GIVEN INFORMATION |
# # # # #

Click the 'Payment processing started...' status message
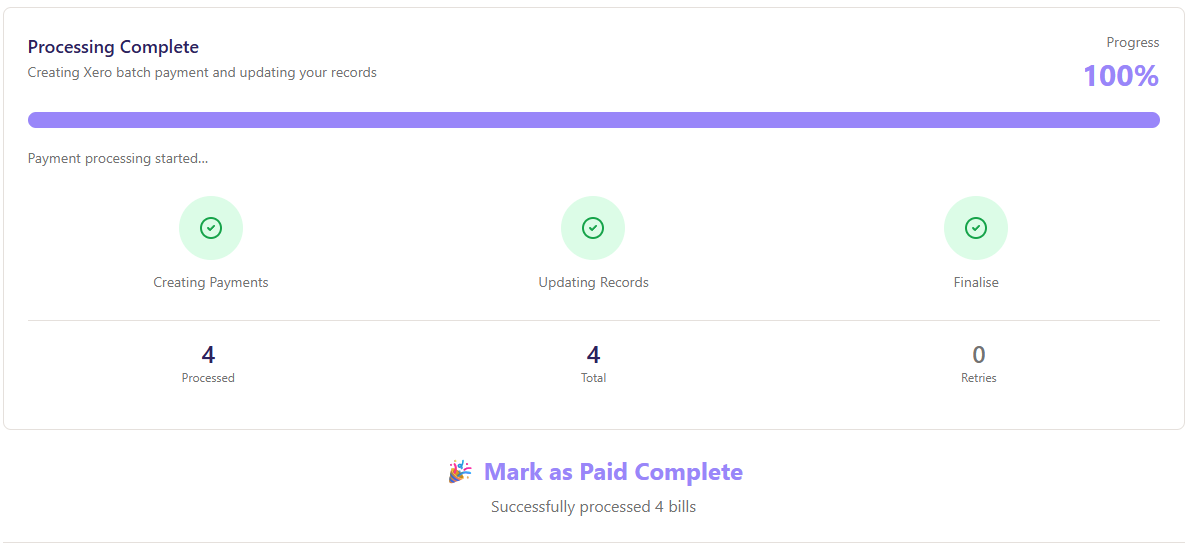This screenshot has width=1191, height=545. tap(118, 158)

# # # # #

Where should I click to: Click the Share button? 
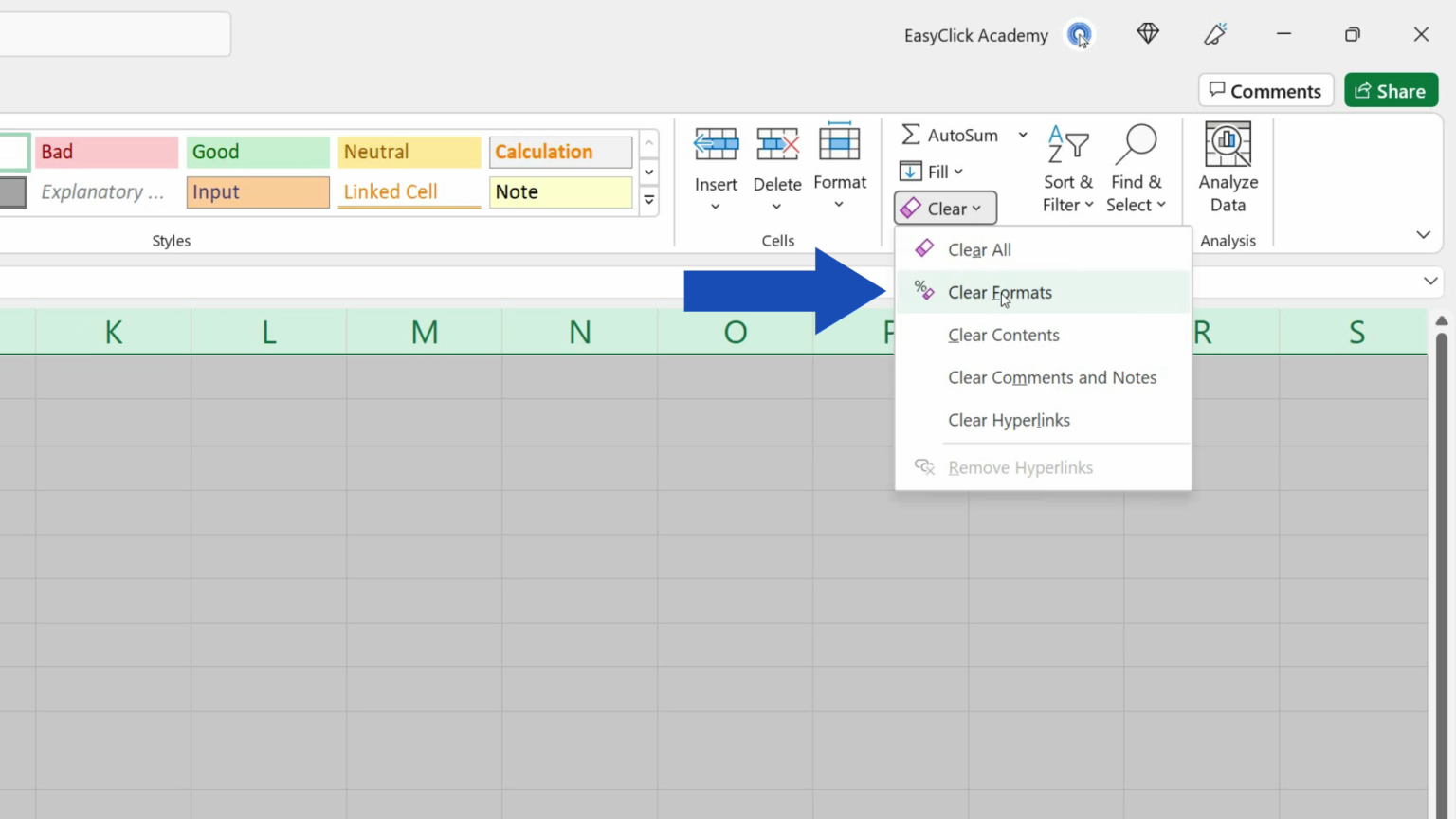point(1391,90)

# # # # #

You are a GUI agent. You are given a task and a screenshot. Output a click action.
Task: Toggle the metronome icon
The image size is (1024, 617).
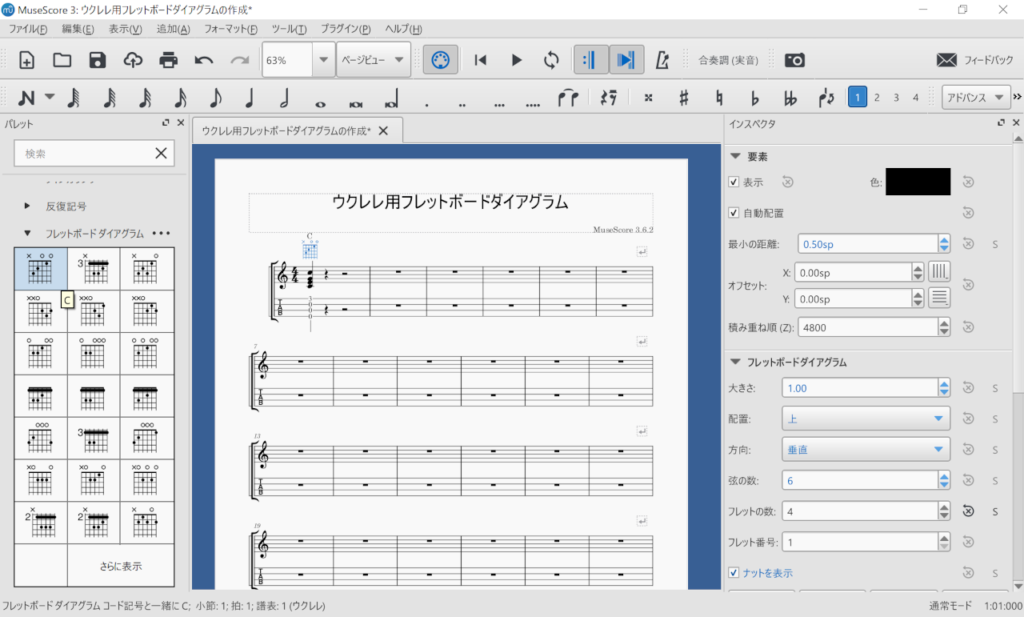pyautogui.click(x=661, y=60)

# # # # #

DIRECTIVE |
Rename "metronome" to "tuner" in the records starting with the line that contains "You are a GUI" and going on through the line that contains "pyautogui.click(x=661, y=60)", and return only those lines with nothing else changed. Leave the pictures out of the answer.

TASK RESPONSE |
You are a GUI agent. You are given a task and a screenshot. Output a click action.
Task: Toggle the tuner icon
The image size is (1024, 617).
pyautogui.click(x=661, y=60)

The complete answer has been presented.